Queensrÿche - The Verdict (2019)

I suppose after the triumphant Condition Hüman three years ago, my favorite Queensrÿche record in the 27 years leading up to it, I was bound to feel some level of disappointment for its inevitable successor. After all, to aim in the other direction, they'd have to come up with a masterpiece unheard of since the 80s. With The Verdict now in my hands, I have to say that even my tempered expectations for the third Todd La Torre-fronted album would turn out to be too high, because this one partially returns to the relative mediocrity of the eponymous 2013 effort, an album that was very well intentioned but just didn't have the hooks or vocal lines to really impress me. That's not to say this one is bad, and in truth it's stylistically in line with its excellent predecessor, but I kept waiting for those sky high hooks and melodies to engrave themselves into my memory like a "Guardian" or "Bulletproof" did, and it just wasn't meant to be...these just pop right out the opposite ear and life goes on as if I'd never even listened to the thing.

I'd like this to an update of 1994's Promised Land, with that same concoction of progressive and groove metal, driving a little harder than the commercially colossal Empire, but just lacking the great hooks they could come up with back then, or the overall atmosphere and majesty of that album. This one feels as fat and modernly produced as their last album, only that clarity isn't being used to push their best material. Lots of those Eastern-flavored, Tate-like vocal lines populate tunes like "Light Years" or "Propaganda Fashion", driven by Rockenfield's loud drums, but I feel a lot of the groovier rhythm guitar riffs on this album are entirely too bland and predictable, not as thoughtful as what this band has been capable of in the past. The ballads are likewise forgettable, with glimmering acoustics that hearken back to "Silent Lucidity" but no potential at all to be that radio ready. "Dark Reverie" was one of the more solid tunes here, starting off soft and picking up into something enormous, but this too is plagued by a lack of strong ear-worm vocal lines. There are in truth a few choppy metal riffs throughout, but the guitars just don't pan out into interesting progressions except maybe on the track "Launder the Conscience" with its perky melody. Too many are banal, and the leads, while fittingly placed and appreciably emotional and gleaming, aren't enough to elevate the total tracks.
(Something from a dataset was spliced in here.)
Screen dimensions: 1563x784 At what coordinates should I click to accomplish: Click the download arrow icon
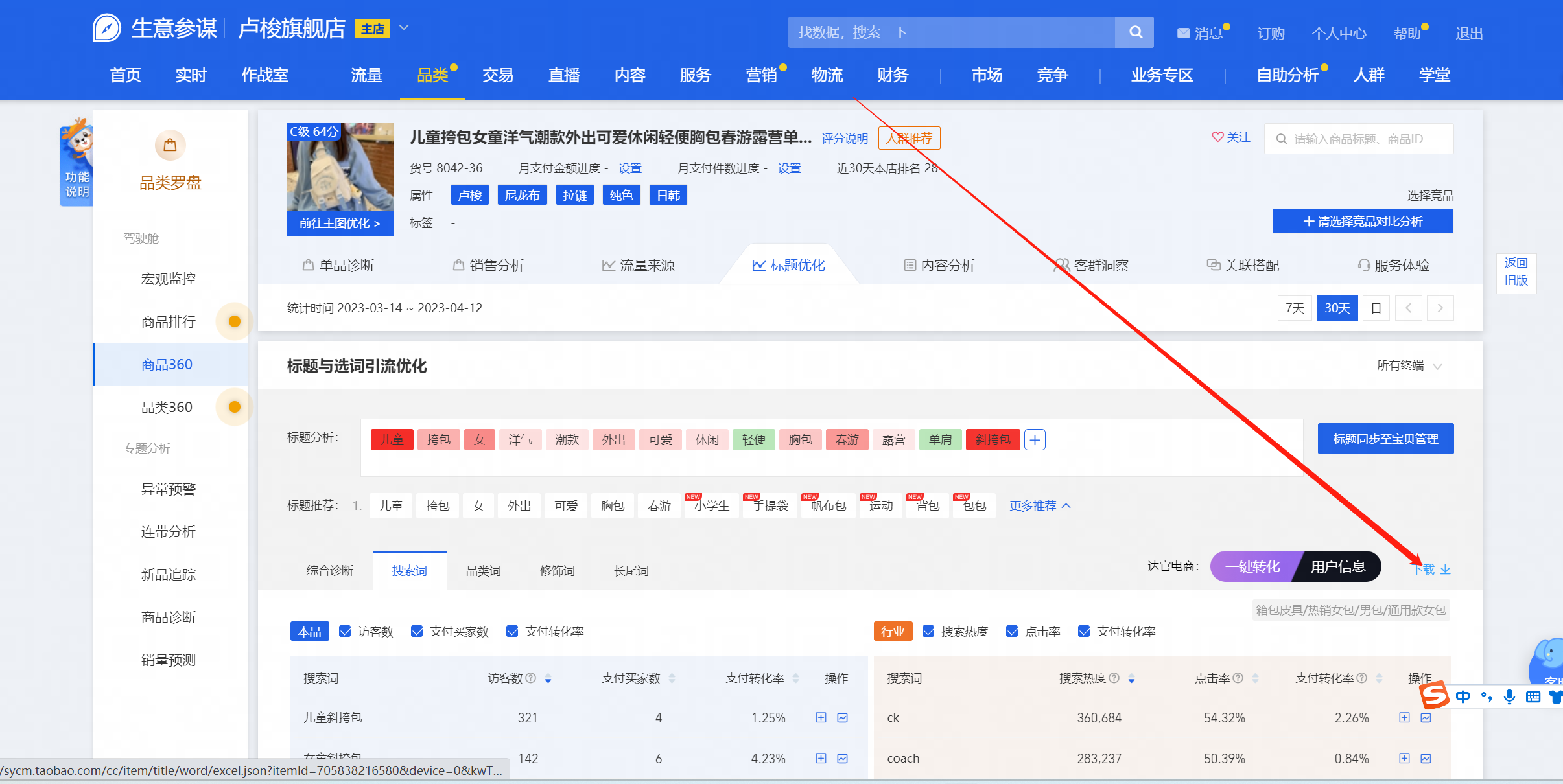(1445, 570)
I feel that too much of this disc is left upon the shoulders of la Torre, and while the guy still sounds like the perfect replacement for his infamous predecessor, he's just not working alongside good enough riffs on this one to sell it. The production is massive, but too modernized and polished to feel natural at all, which is not the first time, but harder to overlook when you're not having fun with the tracks. Don't get me wrong, it's slightly better than the self-titled, and far superior to later Tate-era albums like Dedicated to Chaos, Operation: Mindcrime II or Q2K, but with so many other prog metal bands out there exploring such wide swaths of their styles and instruments, elder statesmen like these heavily depend on writing those enduring songs. While lightning struck for me unexpectedly in 2015, this one barely gets beyond a slight, static discharge. I'd honestly go a lot more towards the mid 80s metal direction, which dates you in a positive way, and ditch all the tidy 90s alt-rock groove licks that date you to your detriment, as they have almost all the Queensrÿche albums that so tediously employed them. They hit the target once in awhile, but too often fire off like blanks.